Backup of a 48TB SQL Server Database Causes Log File Truncation Failure


Optimization Recommendations

The final solution was to enable SQL Server 2019’s Accelerated Database Recovery (ADR) feature, which significantly reduced log file growth during the full backup process, resolving the issue.

Steps to Enable ADR

Ensure that you are using SQL Server 2019 or SQL Server 2022, as ADR was introduced starting from SQL Server 2019.

-- Enable ADR for the database
ALTER DATABASE [YourDatabaseName]
SET ACCELERATED_DATABASE_RECOVERY = ON;
GO

-- Check ADR status
SELECT name, is_accelerated_database_recovery_on
FROM sys.databases
WHERE name = 'YourDatabaseName';

-- Disable ADR
ALTER DATABASE [YourDatabaseName]
SET ACCELERATED_DATABASE_RECOVERY = OFF;
GO

Here are several optimization suggestions:

  1. Multi-file backup: Instead of a single file backup, use multiple backup files to improve backup efficiency and reduce backup time. (Previously, we discussed the split backup feature of SQL Server.)

  2. Upgrade SQL Server version: Upgrade to SQL Server 2019 or SQL Server 2022 and enable ADR (Accelerated Database Recovery) to ensure timely log truncation through SLOG.

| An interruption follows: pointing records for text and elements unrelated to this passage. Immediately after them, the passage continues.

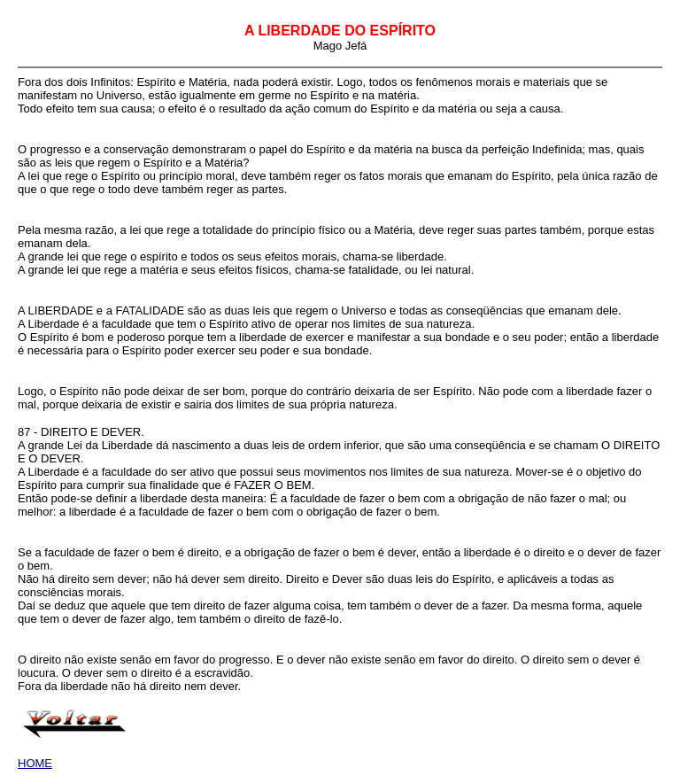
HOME (35, 763)
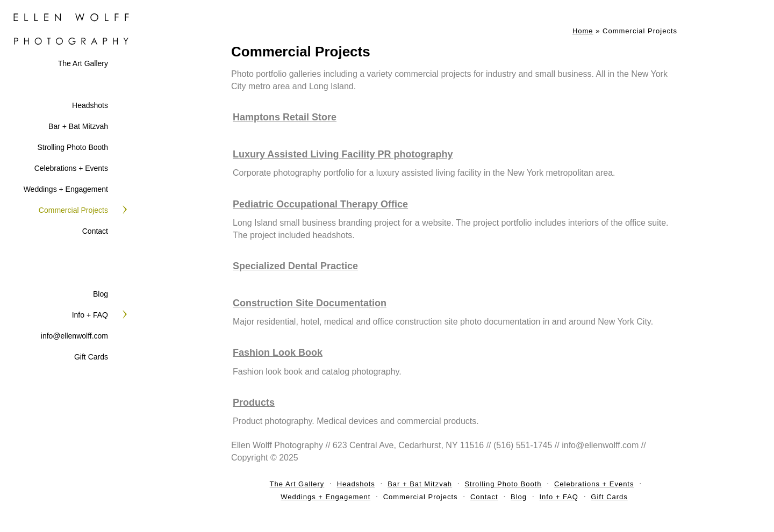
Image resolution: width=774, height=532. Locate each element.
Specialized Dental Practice (295, 266)
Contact (95, 231)
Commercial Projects (73, 210)
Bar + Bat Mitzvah (78, 126)
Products (254, 402)
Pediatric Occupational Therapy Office (320, 204)
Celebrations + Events (71, 168)
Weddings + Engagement (66, 189)
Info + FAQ (90, 315)
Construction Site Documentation (310, 303)
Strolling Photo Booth (73, 147)
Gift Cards (91, 357)
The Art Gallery (83, 63)
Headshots (90, 105)
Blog (101, 294)
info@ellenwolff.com (74, 336)
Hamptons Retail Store (284, 117)
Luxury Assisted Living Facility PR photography (342, 154)
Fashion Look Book (277, 353)
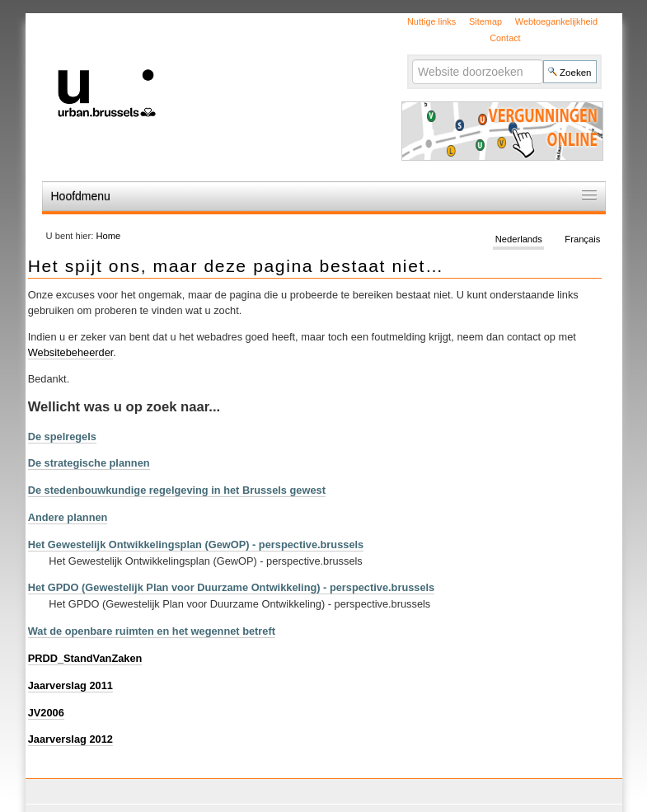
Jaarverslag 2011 (70, 685)
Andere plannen (68, 517)
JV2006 (46, 712)
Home (108, 236)
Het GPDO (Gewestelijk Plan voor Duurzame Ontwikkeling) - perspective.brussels (232, 587)
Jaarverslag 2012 (70, 739)
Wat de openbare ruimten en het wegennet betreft (152, 631)
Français (582, 239)
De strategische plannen (89, 462)
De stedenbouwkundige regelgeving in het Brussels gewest (176, 490)
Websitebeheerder (71, 352)
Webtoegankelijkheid (556, 21)
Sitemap (485, 21)
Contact (504, 38)
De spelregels (62, 436)
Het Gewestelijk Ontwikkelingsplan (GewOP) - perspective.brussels (196, 544)
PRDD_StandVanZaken (85, 658)
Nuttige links (431, 21)
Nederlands (518, 239)
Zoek (411, 59)
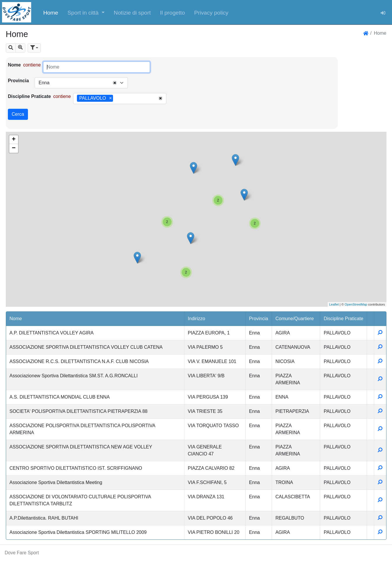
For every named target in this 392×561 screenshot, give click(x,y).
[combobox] (81, 83)
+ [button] (13, 140)
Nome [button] (16, 318)
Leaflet (334, 304)
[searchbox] (116, 99)
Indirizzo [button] (197, 318)
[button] (86, 12)
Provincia (18, 80)
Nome (14, 65)
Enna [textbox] (44, 83)
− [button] (13, 148)
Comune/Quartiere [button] (295, 318)
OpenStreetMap (356, 304)
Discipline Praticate (29, 96)
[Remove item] (110, 98)
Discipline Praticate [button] (343, 318)
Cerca (18, 114)
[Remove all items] (115, 83)
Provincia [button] (259, 318)
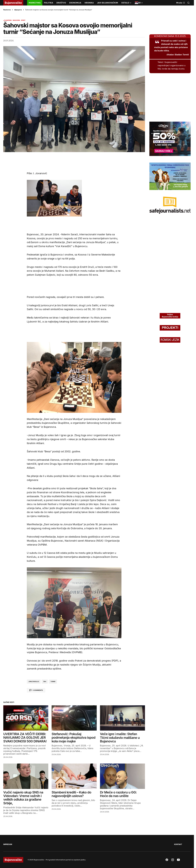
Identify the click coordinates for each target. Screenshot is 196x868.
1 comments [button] (38, 690)
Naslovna (7, 10)
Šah (45, 681)
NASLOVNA (16, 20)
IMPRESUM (7, 844)
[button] (188, 3)
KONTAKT (178, 844)
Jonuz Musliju (33, 681)
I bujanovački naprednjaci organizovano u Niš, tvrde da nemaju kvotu (171, 65)
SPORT (23, 20)
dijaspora (18, 10)
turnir (53, 681)
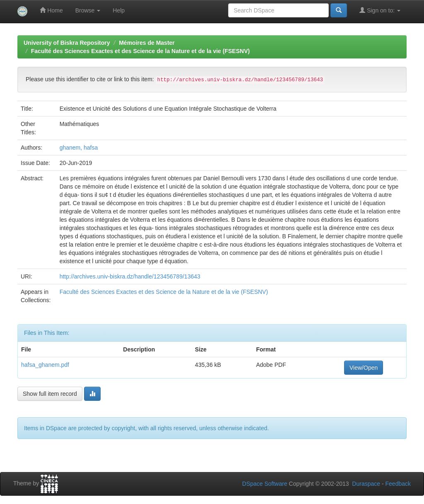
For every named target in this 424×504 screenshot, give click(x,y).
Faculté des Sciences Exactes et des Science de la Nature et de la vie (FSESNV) (140, 51)
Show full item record (50, 394)
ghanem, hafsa (79, 148)
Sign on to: (380, 10)
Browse (88, 10)
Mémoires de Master (147, 43)
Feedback (398, 484)
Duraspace (366, 484)
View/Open (364, 368)
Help (118, 10)
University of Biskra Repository (67, 43)
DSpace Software (265, 484)
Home (51, 10)
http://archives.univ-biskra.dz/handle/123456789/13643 (130, 276)
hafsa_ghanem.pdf (45, 365)
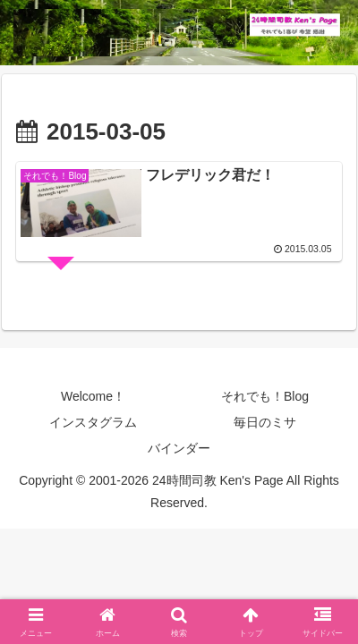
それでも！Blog (265, 396)
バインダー (179, 448)
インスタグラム (93, 422)
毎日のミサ (265, 422)
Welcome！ (93, 396)
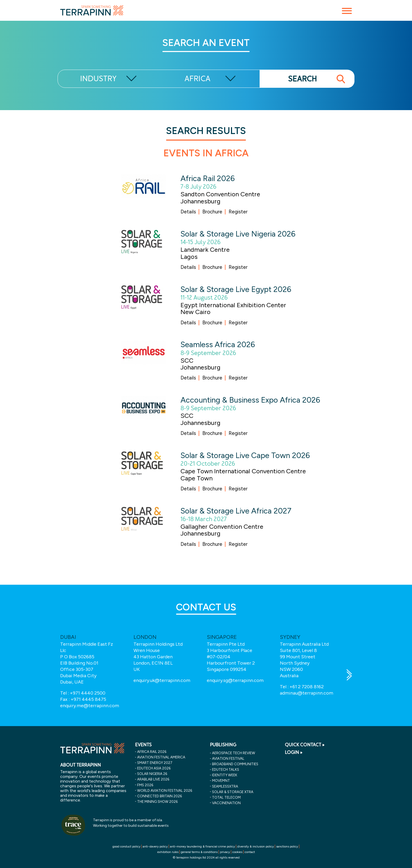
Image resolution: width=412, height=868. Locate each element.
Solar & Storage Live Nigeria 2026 (238, 234)
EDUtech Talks (225, 769)
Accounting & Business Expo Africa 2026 (250, 400)
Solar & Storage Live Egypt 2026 (236, 289)
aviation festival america (161, 757)
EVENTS (143, 745)
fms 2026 (145, 785)
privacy (225, 852)
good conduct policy (126, 846)
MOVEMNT (221, 780)
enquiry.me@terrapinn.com (90, 706)
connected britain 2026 (159, 796)
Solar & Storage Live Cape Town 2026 (245, 455)
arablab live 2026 (153, 779)
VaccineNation (226, 803)
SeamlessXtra (225, 786)
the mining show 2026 (157, 801)
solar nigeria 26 (152, 774)
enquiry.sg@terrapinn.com (235, 680)
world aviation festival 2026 (164, 790)
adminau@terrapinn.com (307, 693)
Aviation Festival (228, 758)
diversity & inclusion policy (255, 846)
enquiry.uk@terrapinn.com (162, 680)
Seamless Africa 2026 (218, 344)
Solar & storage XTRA (232, 792)
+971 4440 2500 (88, 693)
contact (250, 852)
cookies (237, 852)
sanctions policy (287, 846)
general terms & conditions (199, 852)
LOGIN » (293, 752)
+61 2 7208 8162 (307, 686)
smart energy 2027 (155, 763)
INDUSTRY (98, 79)
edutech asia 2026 (154, 768)
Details (188, 212)
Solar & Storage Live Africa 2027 (236, 510)
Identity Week (224, 775)
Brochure (212, 212)
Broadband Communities (235, 764)
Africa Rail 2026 (208, 178)
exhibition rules (168, 852)
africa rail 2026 (152, 751)
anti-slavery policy (155, 846)
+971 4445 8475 (88, 699)
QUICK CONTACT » (305, 745)
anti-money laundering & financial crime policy (202, 846)
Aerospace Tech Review (233, 753)
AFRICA (197, 79)
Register (238, 212)
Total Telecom (226, 797)
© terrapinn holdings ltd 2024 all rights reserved (206, 857)
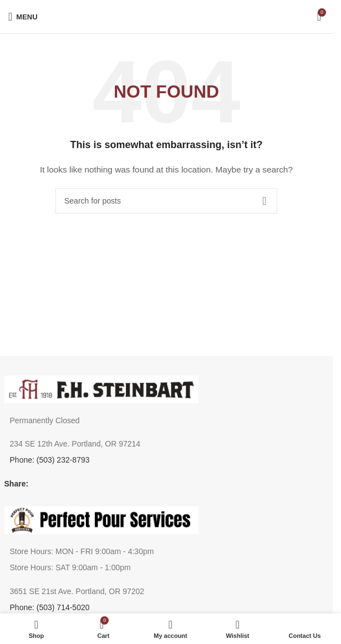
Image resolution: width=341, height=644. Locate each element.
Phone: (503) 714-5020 (50, 607)
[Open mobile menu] (23, 17)
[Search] (166, 201)
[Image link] (101, 388)
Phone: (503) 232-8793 (50, 460)
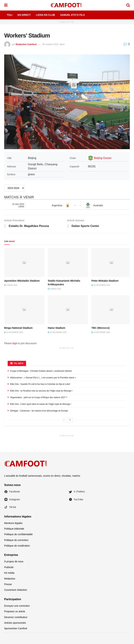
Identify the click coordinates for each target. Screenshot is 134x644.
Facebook (12, 492)
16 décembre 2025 (101, 285)
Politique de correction (16, 540)
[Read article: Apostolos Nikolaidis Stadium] (24, 262)
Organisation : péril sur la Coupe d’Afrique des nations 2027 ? (39, 398)
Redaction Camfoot (26, 44)
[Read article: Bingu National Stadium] (24, 310)
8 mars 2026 (11, 285)
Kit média (9, 573)
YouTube (76, 500)
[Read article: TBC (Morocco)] (111, 310)
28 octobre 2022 (50, 44)
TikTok (10, 507)
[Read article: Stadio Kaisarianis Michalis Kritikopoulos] (68, 262)
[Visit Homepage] (67, 5)
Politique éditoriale (14, 528)
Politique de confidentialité (18, 534)
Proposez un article (15, 611)
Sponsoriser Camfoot (16, 628)
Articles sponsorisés (15, 623)
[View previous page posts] (64, 420)
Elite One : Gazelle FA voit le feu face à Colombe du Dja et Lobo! (40, 384)
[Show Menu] (6, 5)
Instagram (12, 500)
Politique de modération (17, 546)
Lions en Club (45, 15)
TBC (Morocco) (100, 328)
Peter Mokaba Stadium (105, 281)
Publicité (9, 567)
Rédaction (10, 578)
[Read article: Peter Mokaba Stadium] (111, 262)
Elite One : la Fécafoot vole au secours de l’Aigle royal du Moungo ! (41, 391)
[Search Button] (128, 5)
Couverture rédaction (16, 590)
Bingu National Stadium (18, 328)
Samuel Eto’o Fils (72, 15)
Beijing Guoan (103, 158)
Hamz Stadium (57, 328)
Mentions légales (13, 523)
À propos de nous (14, 561)
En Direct (24, 15)
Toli (9, 15)
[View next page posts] (70, 420)
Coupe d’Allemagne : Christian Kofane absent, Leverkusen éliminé (41, 371)
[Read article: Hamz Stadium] (68, 310)
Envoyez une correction (17, 606)
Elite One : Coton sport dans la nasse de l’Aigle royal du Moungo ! (41, 404)
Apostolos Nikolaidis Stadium (22, 281)
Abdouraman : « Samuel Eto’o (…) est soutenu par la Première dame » (43, 378)
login (15, 343)
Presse (8, 584)
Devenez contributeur (16, 617)
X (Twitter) (77, 492)
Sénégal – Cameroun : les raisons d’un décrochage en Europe (39, 411)
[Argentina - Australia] (67, 205)
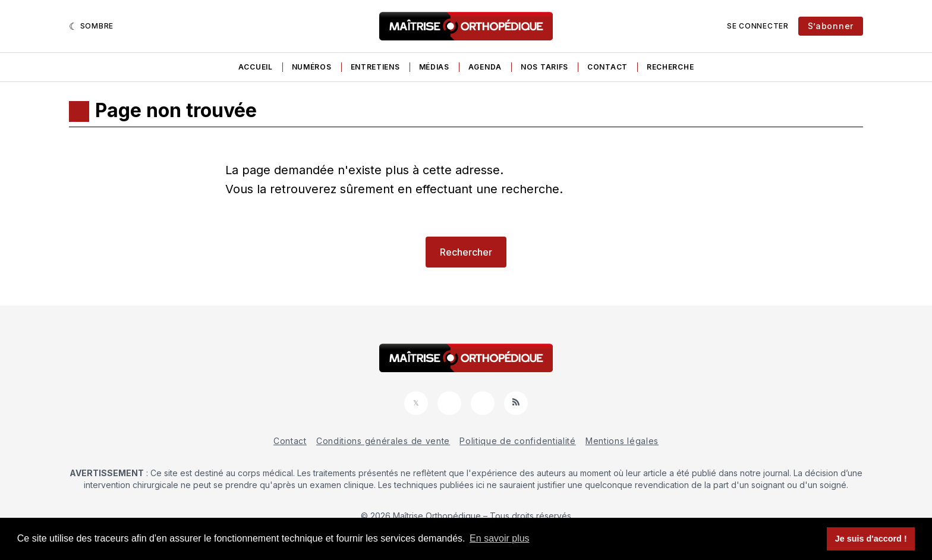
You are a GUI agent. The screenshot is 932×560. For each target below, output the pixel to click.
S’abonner (830, 26)
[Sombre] (91, 26)
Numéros (311, 67)
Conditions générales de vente (383, 441)
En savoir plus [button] (499, 538)
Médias (434, 67)
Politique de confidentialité (518, 441)
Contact (607, 67)
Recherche (670, 67)
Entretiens (375, 67)
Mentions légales (622, 441)
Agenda (485, 67)
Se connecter (757, 26)
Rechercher (466, 252)
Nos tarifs (544, 67)
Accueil (256, 67)
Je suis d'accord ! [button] (871, 539)
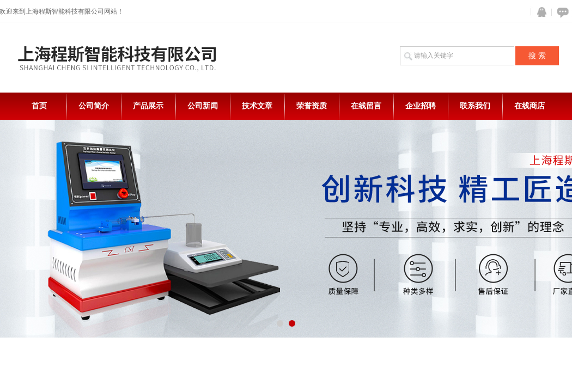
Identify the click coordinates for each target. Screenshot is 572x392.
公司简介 (94, 106)
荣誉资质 (312, 106)
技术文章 (257, 106)
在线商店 (530, 106)
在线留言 (366, 106)
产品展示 (148, 106)
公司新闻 (203, 106)
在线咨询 (561, 12)
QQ (539, 12)
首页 (39, 106)
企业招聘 (421, 106)
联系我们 (475, 106)
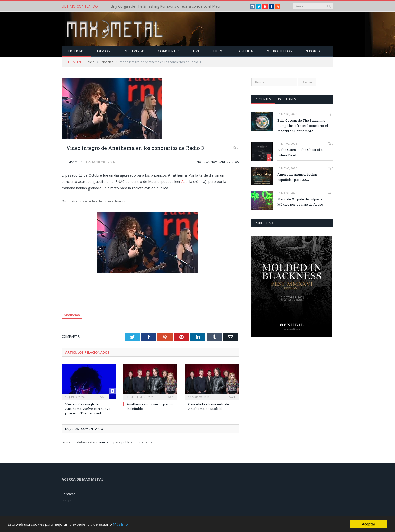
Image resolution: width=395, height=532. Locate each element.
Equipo (67, 500)
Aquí (185, 181)
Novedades (219, 162)
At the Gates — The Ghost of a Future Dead (300, 152)
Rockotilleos (279, 51)
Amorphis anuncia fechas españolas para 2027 (298, 177)
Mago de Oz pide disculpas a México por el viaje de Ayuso (300, 202)
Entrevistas (134, 51)
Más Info (120, 528)
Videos (234, 162)
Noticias (76, 51)
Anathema (72, 315)
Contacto (69, 494)
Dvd (197, 51)
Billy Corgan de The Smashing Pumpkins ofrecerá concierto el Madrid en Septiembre (169, 6)
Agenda (246, 51)
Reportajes (315, 51)
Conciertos (169, 51)
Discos (103, 51)
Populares (287, 99)
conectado (105, 442)
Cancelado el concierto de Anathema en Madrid (209, 406)
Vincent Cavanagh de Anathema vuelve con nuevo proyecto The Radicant (88, 409)
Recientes (263, 99)
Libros (219, 51)
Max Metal (76, 162)
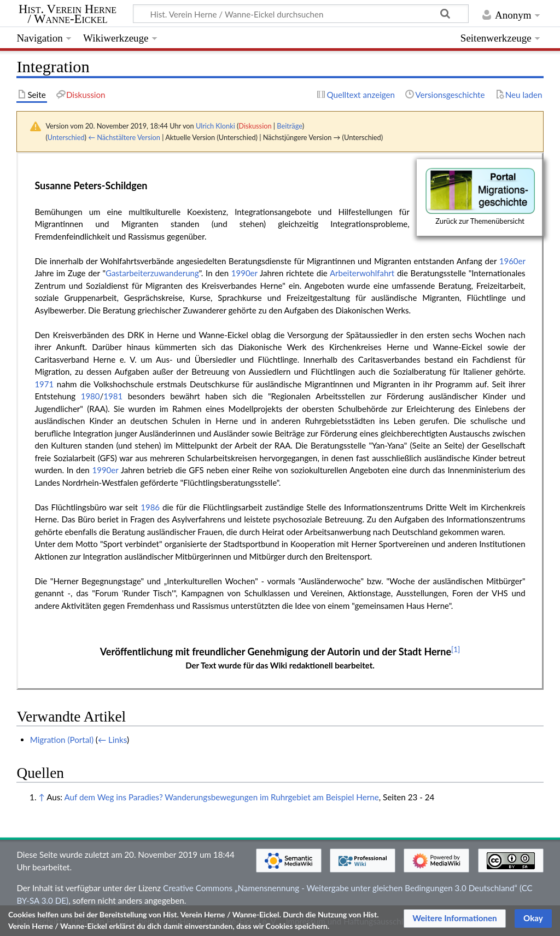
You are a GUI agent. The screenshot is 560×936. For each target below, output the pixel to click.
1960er (512, 261)
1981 (113, 396)
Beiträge (289, 126)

  3. Business partitioning: Although less feasible, splitting business operations could reduce the transaction volume in a single database.


Conclusion

In SQL Server 2019, a 48TB database encountered issues with log file truncation due to a prolonged backup process, which caused the log file to reach its limit and prevent transaction writes. This article outlines multiple solutions, including split backups and enabling the ADR feature, with the final solution being the successful resolution of the issue by enabling ADR. It is crucial to always use the latest database versions, such as SQL Server 2019 or SQL Server 2022, to leverage the newest features and avoid many potential issues.